Usa, condannato a morte sceglie il plotone d’esecuzione

Ronnie Lee Gardner, un detenuto dello Stato dell’ Utah, ha chiesto e ottenuto da un giudice dello Stato che la sua condanna a morte sia eseguita tramite fucilazione e non con un’iniezione letale. Gardner fu condannato a morte 25 anni fa per l’omicidio di un avvocato, avvenuto durante un tentativo di fuga da un tribunale di Salt Lake City.

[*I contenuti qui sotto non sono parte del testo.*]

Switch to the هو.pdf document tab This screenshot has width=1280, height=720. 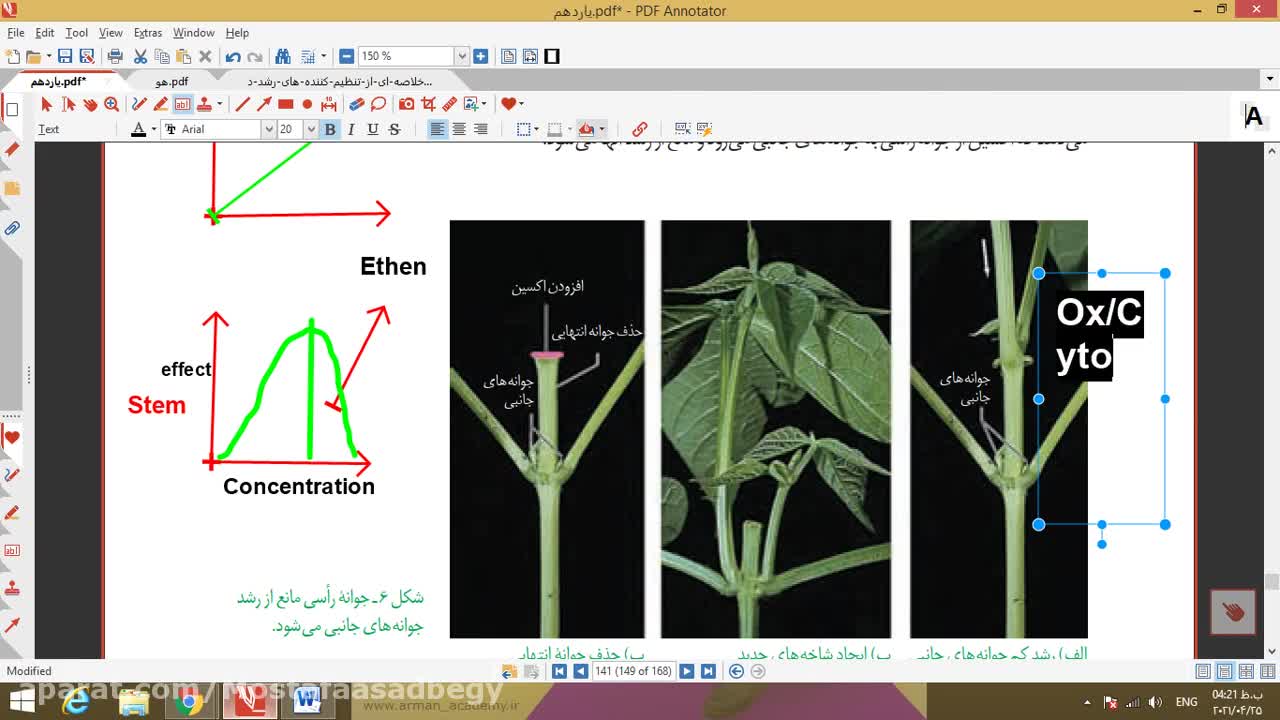point(171,81)
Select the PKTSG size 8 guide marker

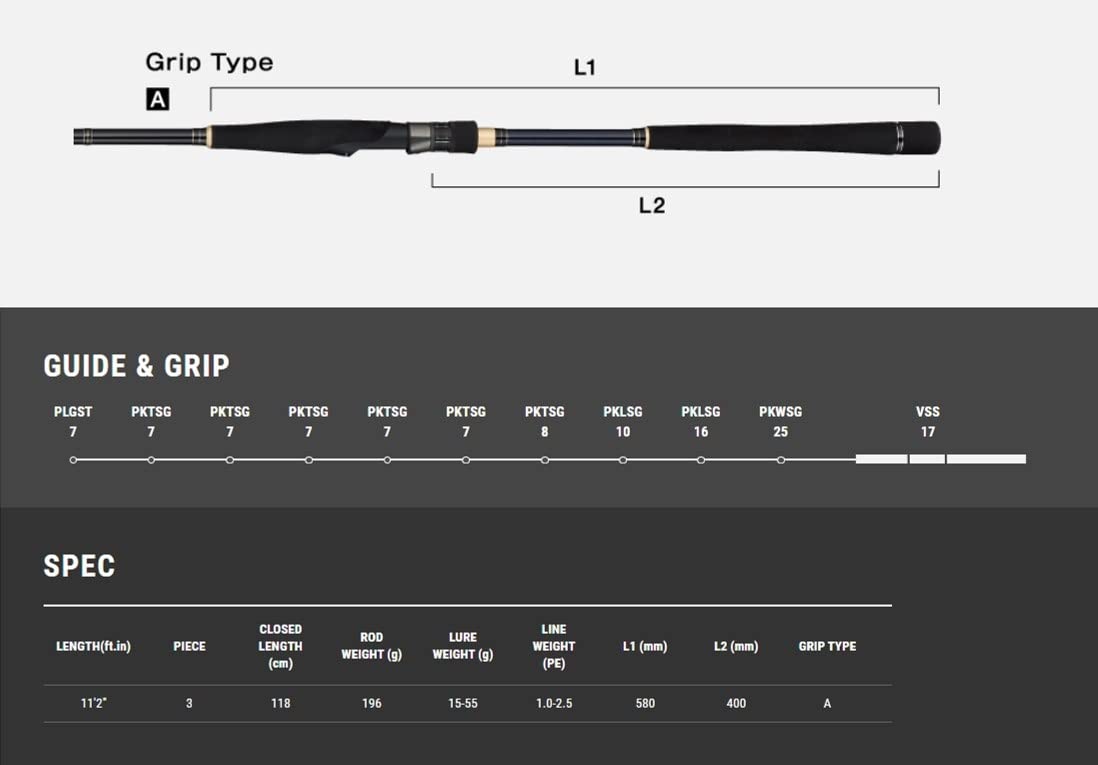[x=544, y=460]
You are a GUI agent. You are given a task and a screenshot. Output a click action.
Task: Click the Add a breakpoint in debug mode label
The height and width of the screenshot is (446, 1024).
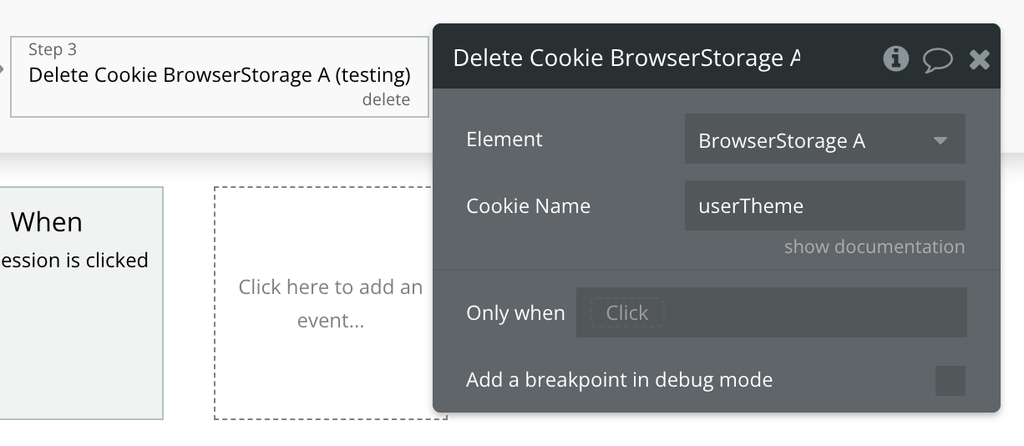(619, 380)
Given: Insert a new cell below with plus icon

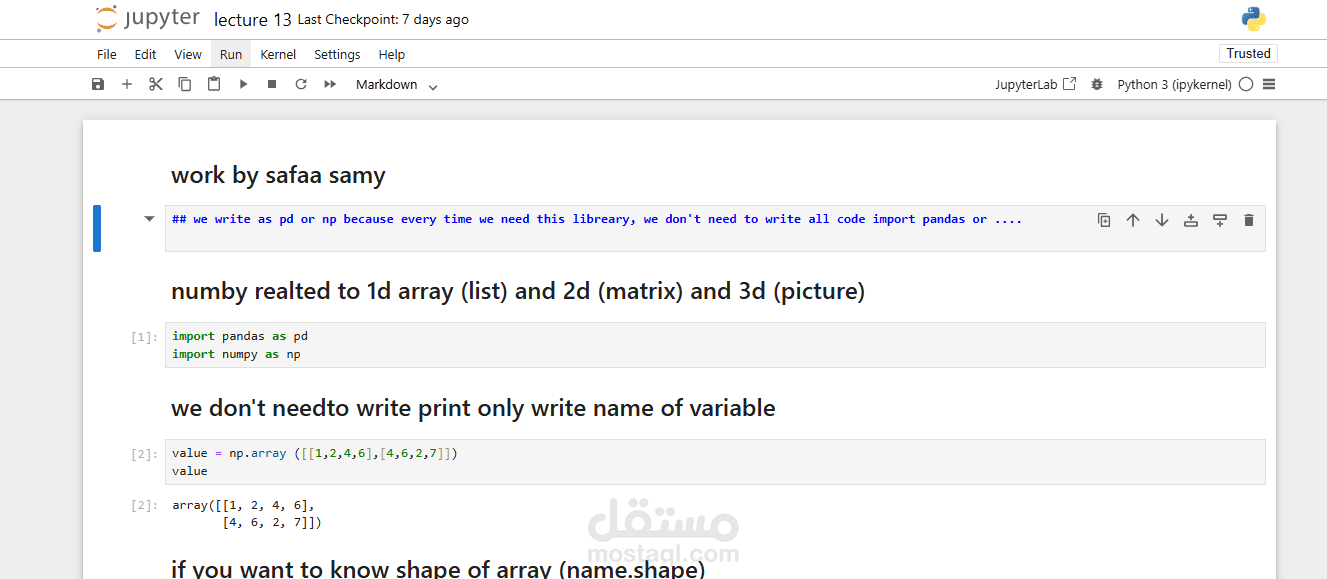Looking at the screenshot, I should [x=127, y=85].
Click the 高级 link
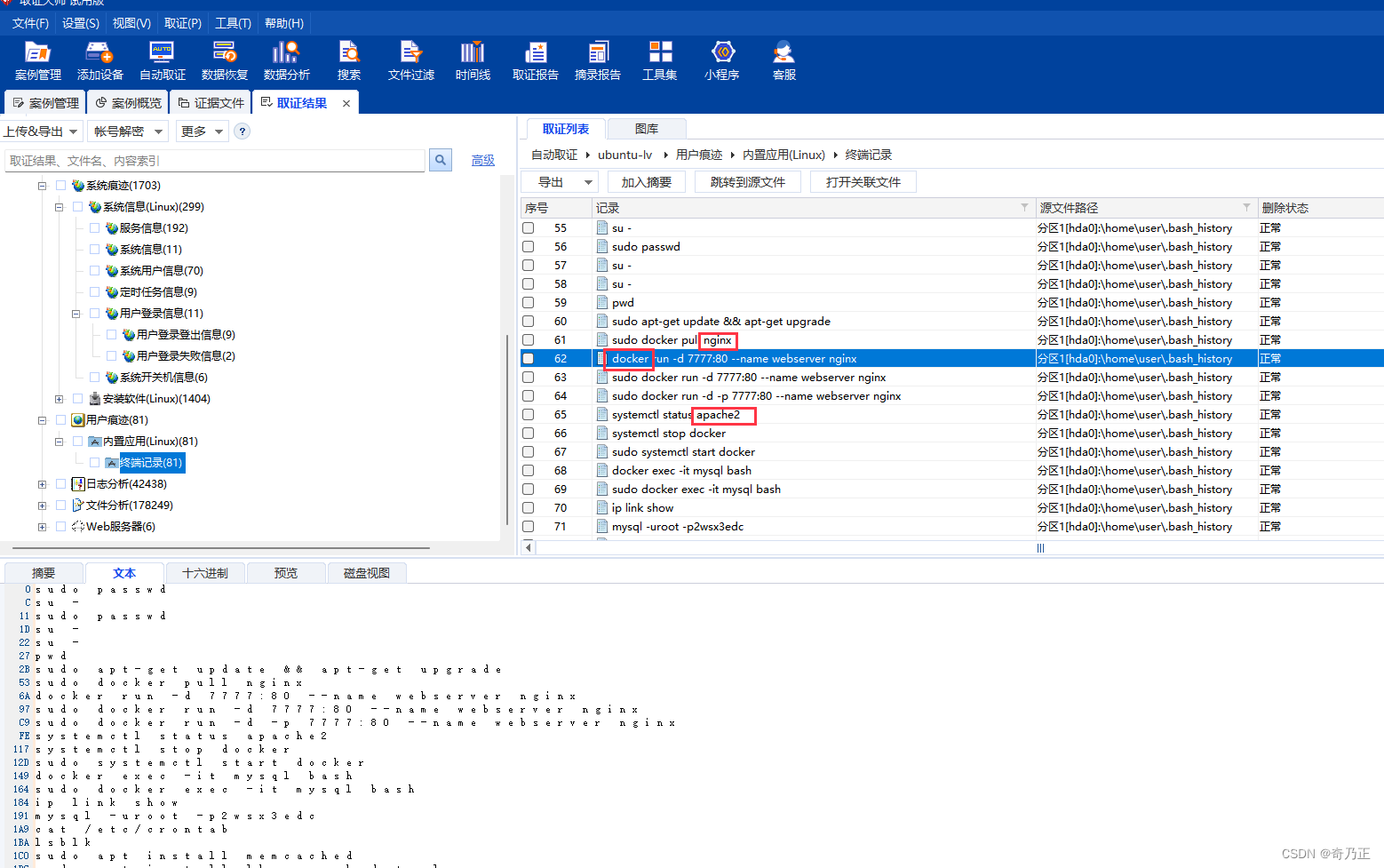Viewport: 1384px width, 868px height. point(483,160)
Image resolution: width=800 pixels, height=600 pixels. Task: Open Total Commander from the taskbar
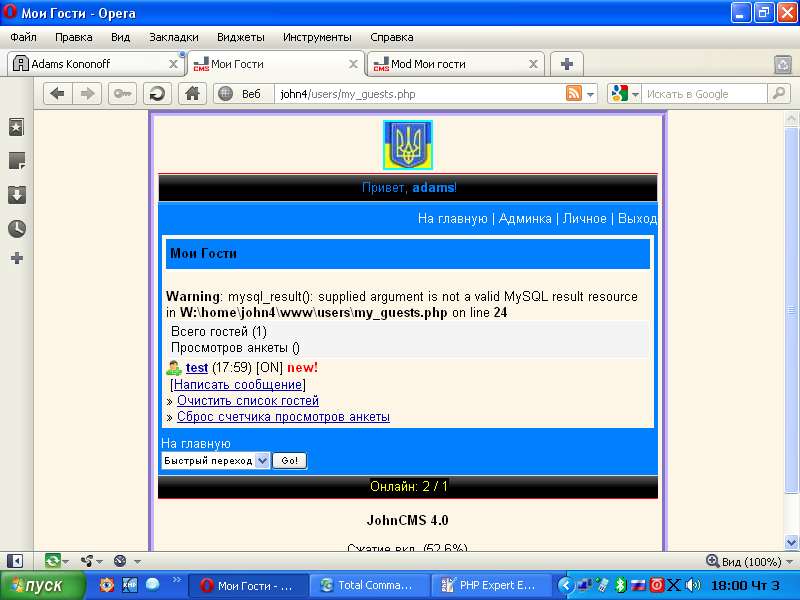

Nonostante il giudice abbia firmato l’ordine di esecuzione per il 16 giugno, l’avvocato dell’uomo ha detto che ricorrerà in appello, perchè sarebbe troppo crudele un’esecuzione dopo così tanto tempo dalla condanna.

Da quando, nel 1976, la Corte Suprema degli Stati Uniti ha ristabilito la condanna a morte, nello Utah due prigionieri sono stati uccisi da un plotone d’esecuzione. Lo Utah è infatti l’unico stato- dei trentacinque stati americani nel quale è in vigore la pena capitale- che ammette la scelta tra l’iniezione letale e la fucilazione.  La procedura stabilisce che il condannato sia legato a una sedia, bendato e con un drappo bianco all’altezza del cuore. Il plotone è composto da cinque funzionari che dispongono ognuno di cinque fucili da caccia (quattro sono caricati a salve, e uno- non si sa quale- ha proiettili veri) e si posizionano a una distanza di circa sei metri dal condannato.

Nel 1996, durante un’intervista telefonica concessa al “The Deseret News”, Gardner aveva anche spiegato la sua scelta: «Mi piace il plotone d’esecuzione. È molto più facile… E non ci sono errori».